Task set:
1/ According to the German minimum wage text, in what year did Germany introduce a minimum wage?
2/ Decide whether each statement agrees with the German minimum wage text, answering yes or no and quoting the deciding words. (a) The study was published as a CReAM discussion paper. (b) The research found that employment rates fell. (c) The minimum wage drove workers from larger companies to small businesses.
3/ Write the next part of the German minimum wage text, starting after its final sentence.

Text:
>>>>>

Findings of a study by UCL Department of Economics and Institute for Employment Research (IAB) Nuremberg into the impact of the German minimum wage receives coverage in a Financial Times article.

Dustmann in the FT

The study, published as a CReAM discussion paper, is the most comprehensive analysis of the wider implications of Germany’s minimum wage policy. The research showed that wages of low-paid workers increased relative to that of high-paid workers without lowering employment rates.

The Financial Times article covers these findings, noting that Germany’s introduction of a minimum wage in 2015 drove workers from small businesses to larger, more productive companies, helping boost overall productivity at the expense of smaller organisations.

The study was led by Professor Christian Dustmann and co-authored by Dr Attila Linder, Professor Uta Schönberg (all CReAM and UCL Department of Economics) and Matthias Umkehrer and Philipp vom Berge (Institute for Employment Research (IAB) Nuremberg).

<<<<<

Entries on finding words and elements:
>>>>>

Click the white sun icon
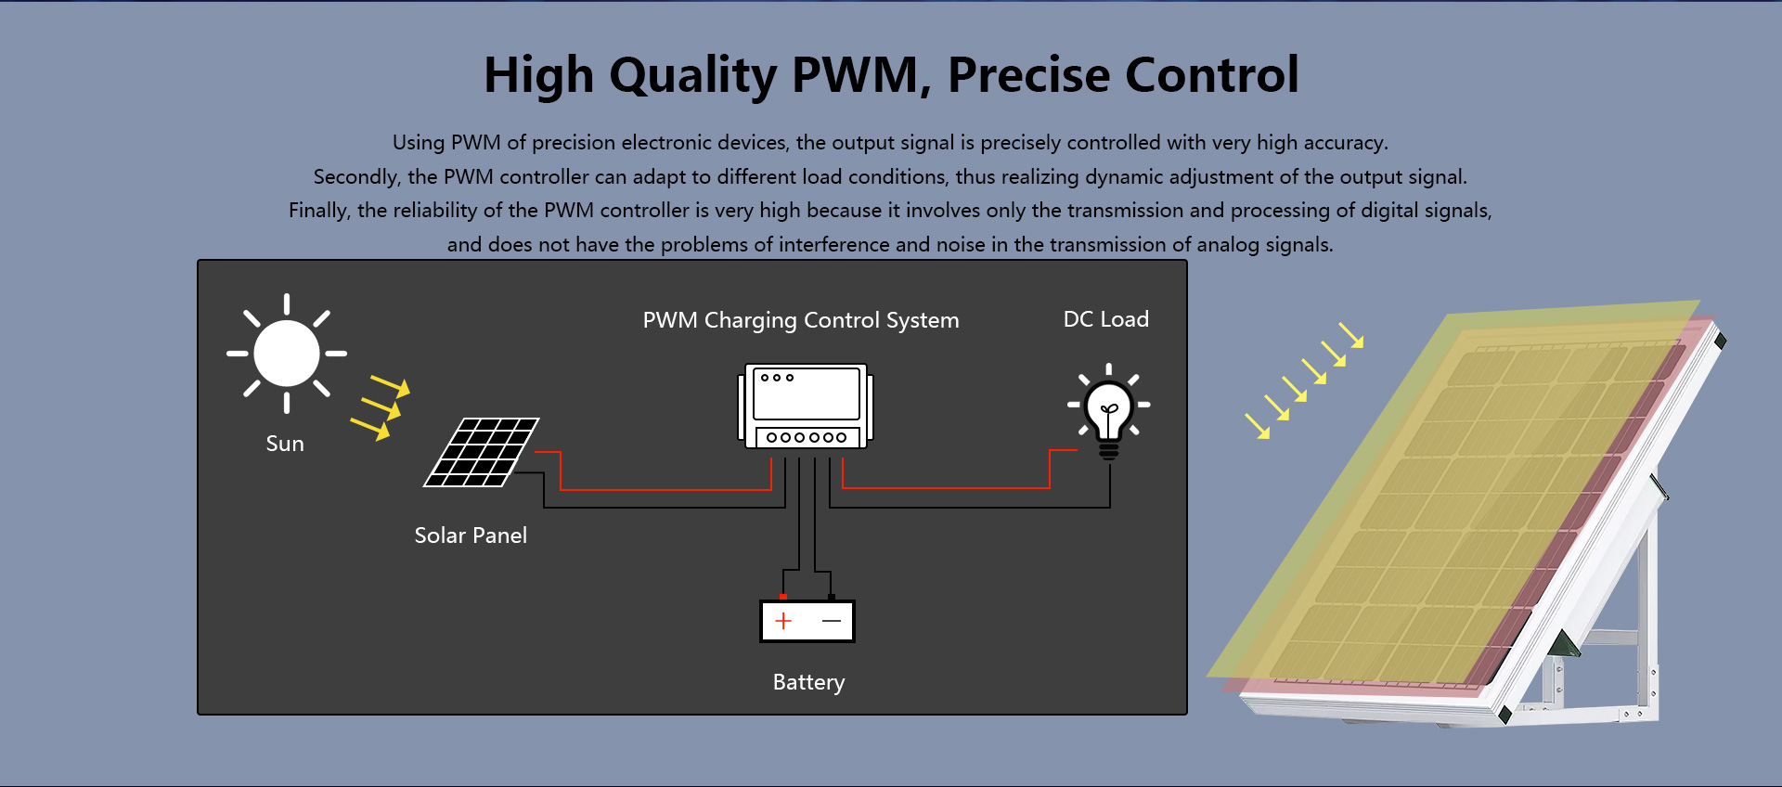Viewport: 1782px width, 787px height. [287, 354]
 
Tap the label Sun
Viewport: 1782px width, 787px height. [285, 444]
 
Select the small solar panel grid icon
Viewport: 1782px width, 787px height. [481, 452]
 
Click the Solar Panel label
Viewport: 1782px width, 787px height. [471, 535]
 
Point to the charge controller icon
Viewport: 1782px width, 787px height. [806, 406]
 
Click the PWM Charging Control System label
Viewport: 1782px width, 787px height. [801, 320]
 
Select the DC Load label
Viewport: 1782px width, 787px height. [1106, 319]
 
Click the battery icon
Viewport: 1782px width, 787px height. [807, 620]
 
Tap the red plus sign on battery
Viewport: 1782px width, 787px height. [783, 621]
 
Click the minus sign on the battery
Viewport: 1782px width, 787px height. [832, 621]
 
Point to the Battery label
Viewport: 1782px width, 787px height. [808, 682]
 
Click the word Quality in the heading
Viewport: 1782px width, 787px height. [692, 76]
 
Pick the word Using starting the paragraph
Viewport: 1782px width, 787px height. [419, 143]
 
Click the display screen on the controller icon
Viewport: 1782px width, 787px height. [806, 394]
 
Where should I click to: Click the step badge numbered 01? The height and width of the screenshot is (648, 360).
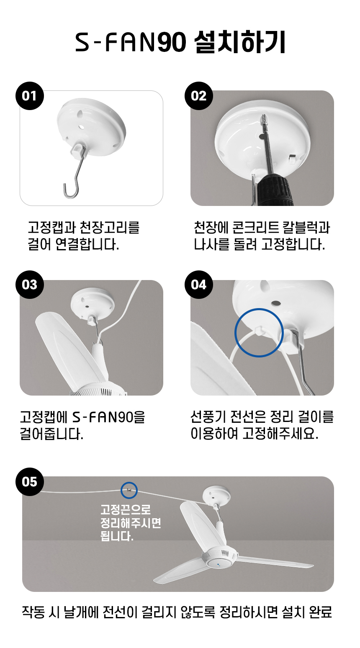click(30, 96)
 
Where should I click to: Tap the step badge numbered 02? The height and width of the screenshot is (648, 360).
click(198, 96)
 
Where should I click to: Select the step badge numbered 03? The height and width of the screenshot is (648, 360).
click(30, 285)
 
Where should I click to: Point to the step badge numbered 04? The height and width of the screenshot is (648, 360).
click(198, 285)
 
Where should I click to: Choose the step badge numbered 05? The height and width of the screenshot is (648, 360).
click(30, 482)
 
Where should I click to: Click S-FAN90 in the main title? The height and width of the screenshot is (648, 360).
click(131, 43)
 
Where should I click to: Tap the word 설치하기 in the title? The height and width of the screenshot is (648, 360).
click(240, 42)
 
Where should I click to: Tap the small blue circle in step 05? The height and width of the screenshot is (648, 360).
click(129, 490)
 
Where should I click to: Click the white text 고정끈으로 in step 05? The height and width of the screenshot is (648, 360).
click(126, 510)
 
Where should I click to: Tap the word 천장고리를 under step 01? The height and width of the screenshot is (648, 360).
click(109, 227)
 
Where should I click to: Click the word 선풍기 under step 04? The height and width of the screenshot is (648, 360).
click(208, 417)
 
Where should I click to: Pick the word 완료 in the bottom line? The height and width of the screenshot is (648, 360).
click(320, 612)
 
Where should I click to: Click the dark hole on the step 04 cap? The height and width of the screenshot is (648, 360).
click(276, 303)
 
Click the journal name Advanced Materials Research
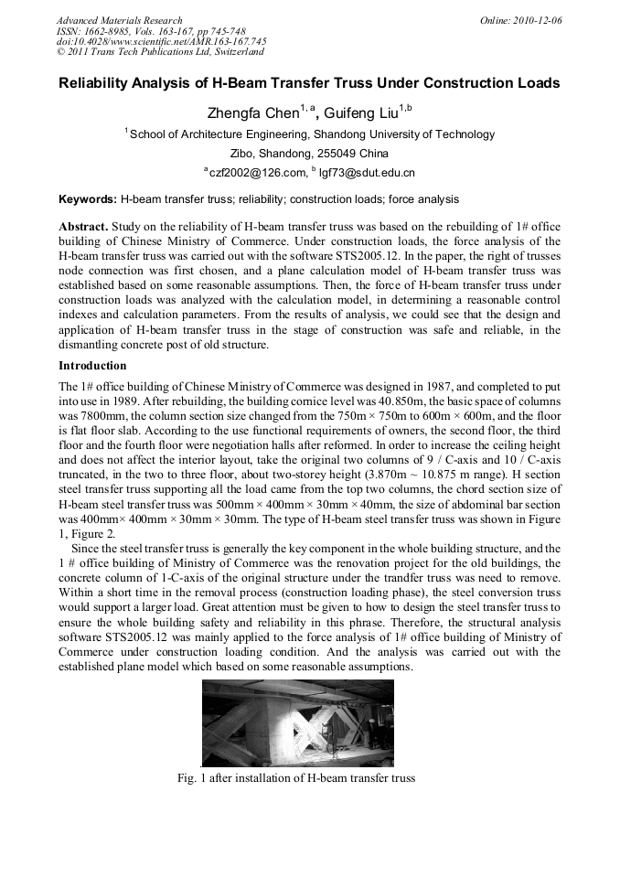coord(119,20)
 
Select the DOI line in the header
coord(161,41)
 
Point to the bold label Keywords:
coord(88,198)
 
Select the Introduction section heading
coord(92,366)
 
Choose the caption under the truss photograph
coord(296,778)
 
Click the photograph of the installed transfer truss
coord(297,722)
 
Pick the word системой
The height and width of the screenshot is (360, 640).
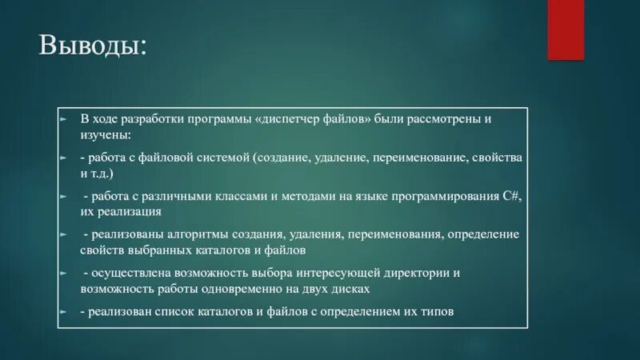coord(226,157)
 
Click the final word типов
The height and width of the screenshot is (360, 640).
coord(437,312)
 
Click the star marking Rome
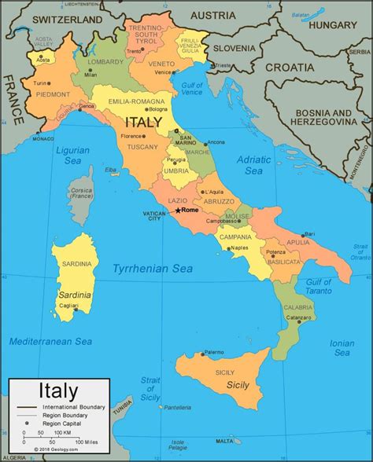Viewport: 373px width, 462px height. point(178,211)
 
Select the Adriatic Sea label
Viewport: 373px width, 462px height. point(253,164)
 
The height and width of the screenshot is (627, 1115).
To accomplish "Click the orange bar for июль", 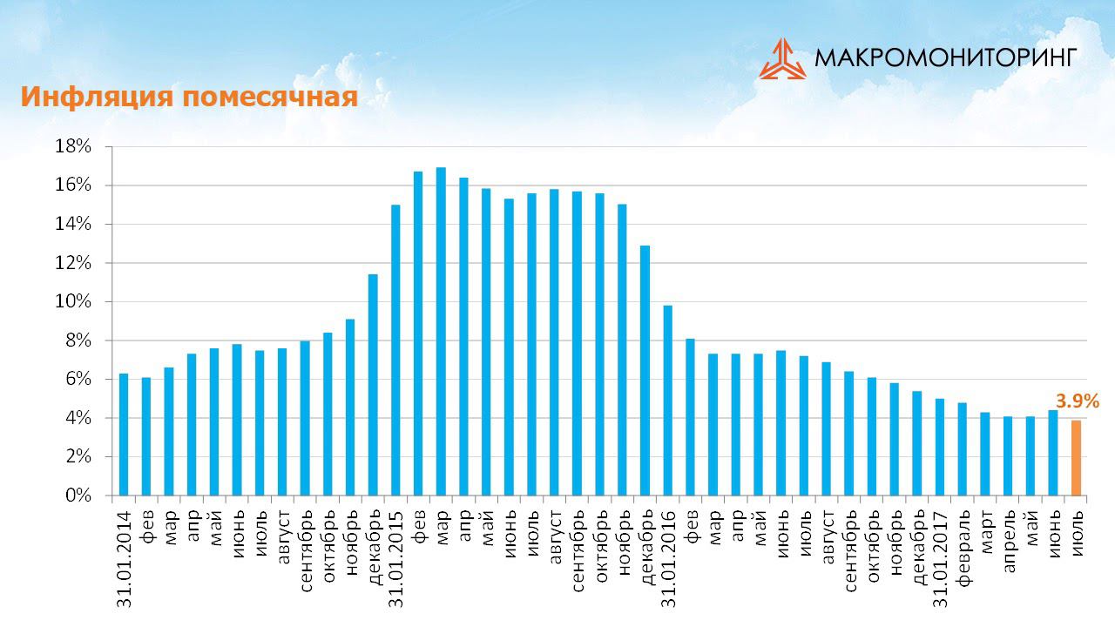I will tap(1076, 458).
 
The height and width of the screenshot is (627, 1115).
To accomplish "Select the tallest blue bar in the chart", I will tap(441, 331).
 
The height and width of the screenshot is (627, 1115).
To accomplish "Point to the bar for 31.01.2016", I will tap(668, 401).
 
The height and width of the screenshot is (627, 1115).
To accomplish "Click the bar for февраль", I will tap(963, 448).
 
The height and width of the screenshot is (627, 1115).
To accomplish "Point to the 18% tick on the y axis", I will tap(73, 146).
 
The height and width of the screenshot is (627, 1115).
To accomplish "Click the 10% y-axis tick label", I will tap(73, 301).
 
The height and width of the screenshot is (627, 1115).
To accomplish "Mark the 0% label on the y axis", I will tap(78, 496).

<<<<<

Solved tasks:
1/ 2015

2/
(a) Yes: "The study, published as a CReAM discussion paper"
(b) No: "without lowering employment rates"
(c) No: "drove workers from small businesses to larger, more productive companies"

3/
Christian Dustmann is UCL Professor of Economics and Director of CReAM – Centre for Research and Analysis of Migration.

The Centre for Research and Analysis of Migration (CReAM) is an independent and interdisciplinary research centre located in the Department of Economics at University College London. CReAM aims to inform the public debate on labour economics and migration in the UK and in Europe by providing new insight and helping to steer the current policy debate in a direction that is based on carefully researched evidence without partisan bias.